En revanche, pour déclarer recevable la demande de nullité pour dol résultant de la réticence à fournir des informations sur le gérant de la société franchiseur, la Cour rappelle qu’il appartient à la société franchiseur « de rapporter la preuve que le délai de prescription qui a couru depuis la date à laquelle a été connue l’information omise a expiré, ce qu’elle ne fait pas » et « que par ailleurs, la confirmation des actes nuls par les franchisés suppose à la fois la connaissance du vice et l’intention de le réparer, ce que la société Socorest ne peut rapporter par la seule exécution des deux contrats ».
Elle déboute toutefois les franchisés de cette demande au motif qu’ils ne justifient pas « que la connaissance de cette mesure – manifestement sans la moindre incidence sur la qualité et la compétence du responsable du réseau de franchise dont le concept « Boîte à pizza » et le savoir-faire étaient éprouvés – aurait été déterminante et aurait empêché les deux sociétés appelantes de contracter avec la société Socorest ».
Cette solution est classique et est fondée sur le fait que la prescription court seulement à compter de la révélation du fait à prescrire : si l’absence de délivrance de DIP était nécessairement connue à la date de cessation des contrats, l’omission des éléments liés à la mesure de faillite personnelle dont le dirigeant a fait l’objet ne peut être prescrite qu’au terme d’un délai de cinq ans suivant le jour où le franchisé a découvert ce fait.

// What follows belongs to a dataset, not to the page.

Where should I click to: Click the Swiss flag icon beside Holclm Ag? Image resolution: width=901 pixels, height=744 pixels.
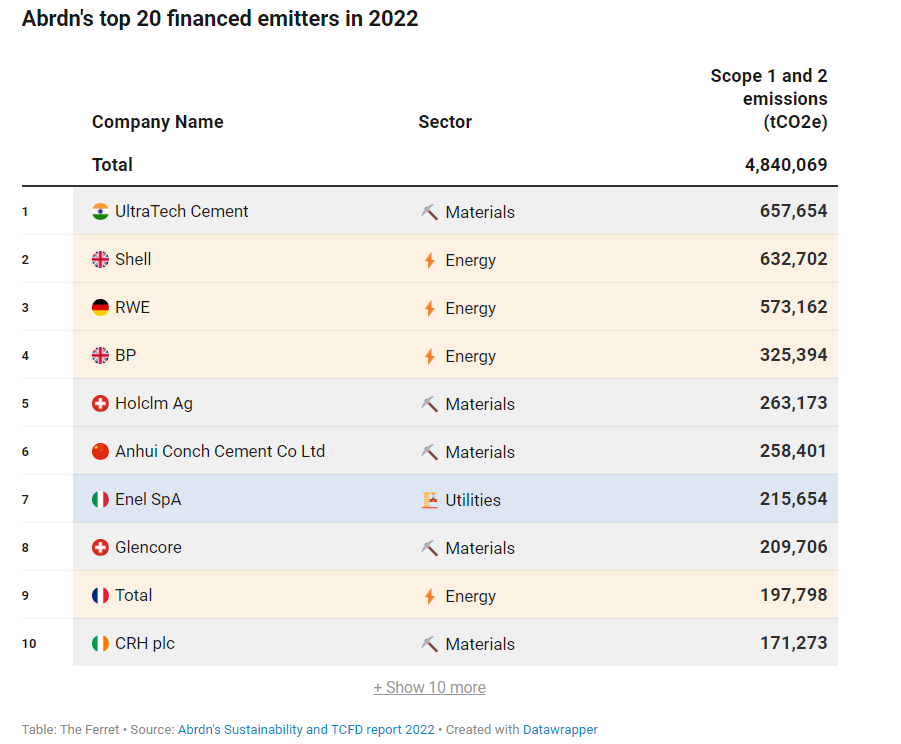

S’agissant de la résiliation des contrats pour manquements du franchiseur à ses obligations contractuelles, la Cour réfute les critiques portées sur l’assistance des franchisés par le franchiseur dès lors qu’il est fait état de visites régulières, de tournées régionales d’animation et de réunions régionales. Elle considère en outre que les problématiques posées par la dimension de tracts à distribuer dans les boîtes aux lettres fin 2009 constitue « un manquement peu grave pour avoir été relevé une fois sur les multiples années d’exécution des contrats » .
Cette solution distingue implicitement entre les obligations essentielles du franchiseur (mettre à disposition la marque, former le franchisé et remettre le manuel opératoire, les principales obligations d’assistance contractuellement définies) et celles qui ne sont qu’accessoires, dont la violation ne peut entraîner la résiliation du contrat. Même en présence d’une obligation d’assistance essentielle, la résiliation n’est pas encourue si la violation est isolée.

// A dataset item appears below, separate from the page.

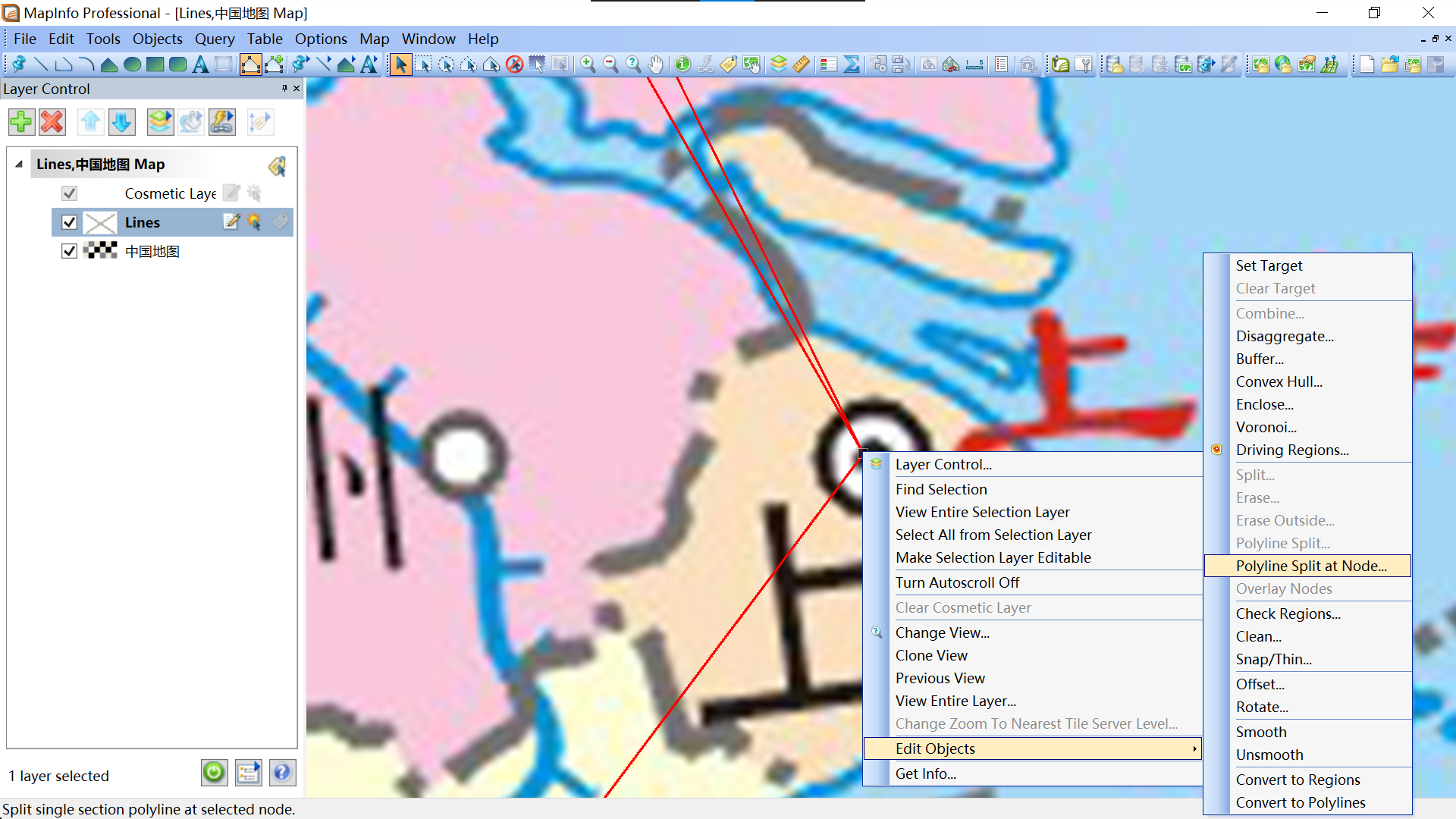Activate the Info tool icon
Screen dimensions: 1456x819
pyautogui.click(x=682, y=64)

Pour rejeter également tout manquement du franchiseur à son obligation de négocier des tarifs plus favorables, la Cour retient d’une part que le tableau comparatif des prix des différents produits produit par les franchisés ne précise pas la date des relevés de prix, la qualité et la marque des produits et leurs caractéristiques qui doivent être identiques à celles qu’exige le franchiseur, et d’autre part que « lors de l’exécution des contrats, l’obligation d’approvisionnement n’a pas fait l’objet de critiques des franchisées qui n’ont jamais contesté les tarifs selon la procédure prévue dans le contrat ou sollicité l’agrément de nouveaux fournisseurs comme le contrat leur permettait de le faire ».
La solution est donc ici fondée sur le droit de la preuve, sans que le fonds n’ait été abordé par la juridiction.